Passage du texte>
▬▬▬▬▬▬

Le 8 juillet 1891, le roi Léopold II signe l’arrêt de déclassement de la Citadelle comme place forte et la remet officiellement à la Ville de Namur. Ayant perdu tout intérêt stratégique, la Citadelle (à l’exception de la Médiane et de Terra nova) est démilitarisée. Le roi entrevoit déjà le potentiel touristique de ce site historique. En 1893, un entrepreneur bruxellois propose que soient aménagés un hôtel avec établissement hydrothérapique et des jardins. Un funiculaire puis un tramway complètent le projet de manière à relier l’hôtel, d’une part, au bas des fortifications (côté Meuse) et, la gare de Namur, d’autre part. À charge de la ville de construire les routes carrossables (Merveilleuse et des Panoramas), escaladant chacune un versant de la colline. Une société anonyme voit le jour, Namur Citadelle, chargée de l’exécution des travaux et de la gérance du complexe touristique. Le 21 mai 1899, le Grand Hôtel de la Citadelle est inauguré alors qu’il est toujours inachevé. Le guide du Touriste et du Cycliste de l’époque écrit : « C’est dans les hauteurs de la Citadelle qu’on trouvera une habitation confortable exempte d’un luxe qui coûte cher sans rien donner, avec des eaux froides et des eux chaudes à chaque étage et constamment des ascenseurs… ». Cependant, l’argent vient à manquer et l’exploitant, dans une situation précaire, propose la reprise de la concession par la Ville. L’acte de vente est signé le 8 juillet 1911. L’hôtel est modernisé et ouvre à nouveau ses portes le 8 avril 1914. Une année qui sonne comme un glas. Le 23 août, le Grand Hôtel est bombardé. Il va se consumer deux jours durant. C’en est fini de l’hôtel pionnier à l’assaut de la Citadelle.

▬▬▬▬▬▬

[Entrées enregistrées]
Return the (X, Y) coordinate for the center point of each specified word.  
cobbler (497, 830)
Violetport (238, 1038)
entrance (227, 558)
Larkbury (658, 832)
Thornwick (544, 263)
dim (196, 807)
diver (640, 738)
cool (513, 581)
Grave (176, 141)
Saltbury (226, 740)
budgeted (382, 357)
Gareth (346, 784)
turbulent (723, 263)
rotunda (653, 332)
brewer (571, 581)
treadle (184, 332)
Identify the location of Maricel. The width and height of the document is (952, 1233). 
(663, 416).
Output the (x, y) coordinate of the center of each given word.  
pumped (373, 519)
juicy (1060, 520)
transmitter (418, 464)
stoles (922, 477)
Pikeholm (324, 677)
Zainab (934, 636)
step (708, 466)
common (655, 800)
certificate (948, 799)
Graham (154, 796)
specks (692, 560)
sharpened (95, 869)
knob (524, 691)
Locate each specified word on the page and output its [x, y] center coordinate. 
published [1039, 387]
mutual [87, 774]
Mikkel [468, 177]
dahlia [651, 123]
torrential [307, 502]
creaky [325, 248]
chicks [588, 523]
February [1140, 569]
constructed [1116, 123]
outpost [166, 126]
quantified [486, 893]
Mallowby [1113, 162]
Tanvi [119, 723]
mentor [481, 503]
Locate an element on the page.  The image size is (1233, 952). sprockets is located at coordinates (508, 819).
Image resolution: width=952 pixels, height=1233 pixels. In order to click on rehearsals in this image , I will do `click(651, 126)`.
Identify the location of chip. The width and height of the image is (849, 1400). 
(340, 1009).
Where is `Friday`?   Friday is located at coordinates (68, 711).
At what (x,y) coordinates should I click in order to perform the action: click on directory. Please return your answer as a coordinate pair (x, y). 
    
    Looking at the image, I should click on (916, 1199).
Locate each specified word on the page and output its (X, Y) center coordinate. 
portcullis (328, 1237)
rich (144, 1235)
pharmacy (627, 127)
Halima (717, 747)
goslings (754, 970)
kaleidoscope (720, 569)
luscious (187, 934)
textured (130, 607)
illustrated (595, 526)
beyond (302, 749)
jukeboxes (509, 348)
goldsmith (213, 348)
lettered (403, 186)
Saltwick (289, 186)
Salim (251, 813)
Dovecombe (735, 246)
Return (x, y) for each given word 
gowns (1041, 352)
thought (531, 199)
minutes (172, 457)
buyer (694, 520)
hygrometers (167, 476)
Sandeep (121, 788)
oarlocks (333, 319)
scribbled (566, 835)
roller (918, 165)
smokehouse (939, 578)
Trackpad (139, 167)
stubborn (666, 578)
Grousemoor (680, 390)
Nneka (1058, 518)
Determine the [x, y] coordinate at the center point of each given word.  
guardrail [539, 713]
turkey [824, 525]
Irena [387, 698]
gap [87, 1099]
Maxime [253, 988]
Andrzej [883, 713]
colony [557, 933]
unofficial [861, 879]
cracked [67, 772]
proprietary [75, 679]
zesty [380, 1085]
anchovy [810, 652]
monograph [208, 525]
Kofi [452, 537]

▬▬▬▬▬▬

Travail à faire>
1 – Dites si chacune des affirmations suivantes est conforme au texte sur le Grand Hôtel de la Citadelle, en répondant par oui ou par non et en citant les mots exacts du texte qui tranchent. (a) Le Grand Hôtel de la Citadelle était achevé lors de son inauguration. (b) L’acte de vente a été signé le 8 juillet 1911. (c) La Médiane et Terra nova ont été démilitarisées avec le reste de la Citadelle.
2 – Dans les entrées, reprenez tout ce qui va du début jusqu’à la ligne contenant « mentor [481, 503] » incluse, en substituant « middle » à « center » et sans rien changer d’autre.

Réponses attendues>
1 –
(a) Non : « le Grand Hôtel de la Citadelle est inauguré alors qu’il est toujours inachevé ».
(b) Oui : « L’acte de vente est signé le 8 juillet 1911 ».
(c) Non : « la Citadelle (à l’exception de la Médiane et de Terra nova) est démilitarisée ».

2 –
Return the (X, Y) coordinate for the middle point of each specified word.  
cobbler (497, 830)
Violetport (238, 1038)
entrance (227, 558)
Larkbury (658, 832)
Thornwick (544, 263)
dim (196, 807)
diver (640, 738)
cool (513, 581)
Grave (176, 141)
Saltbury (226, 740)
budgeted (382, 357)
Gareth (346, 784)
turbulent (723, 263)
rotunda (653, 332)
brewer (571, 581)
treadle (184, 332)
Identify the location of Maricel. The width and height of the document is (952, 1233). 
(663, 416).
Output the (x, y) coordinate of the middle of each given word.  
pumped (373, 519)
juicy (1060, 520)
transmitter (418, 464)
stoles (922, 477)
Pikeholm (324, 677)
Zainab (934, 636)
step (708, 466)
common (655, 800)
certificate (948, 799)
Graham (154, 796)
specks (692, 560)
sharpened (95, 869)
knob (524, 691)
Locate each specified word on the page and output its [x, y] middle coordinate. 
published [1039, 387]
mutual [87, 774]
Mikkel [468, 177]
dahlia [651, 123]
torrential [307, 502]
creaky [325, 248]
chicks [588, 523]
February [1140, 569]
constructed [1116, 123]
outpost [166, 126]
quantified [486, 893]
Mallowby [1113, 162]
Tanvi [119, 723]
mentor [481, 503]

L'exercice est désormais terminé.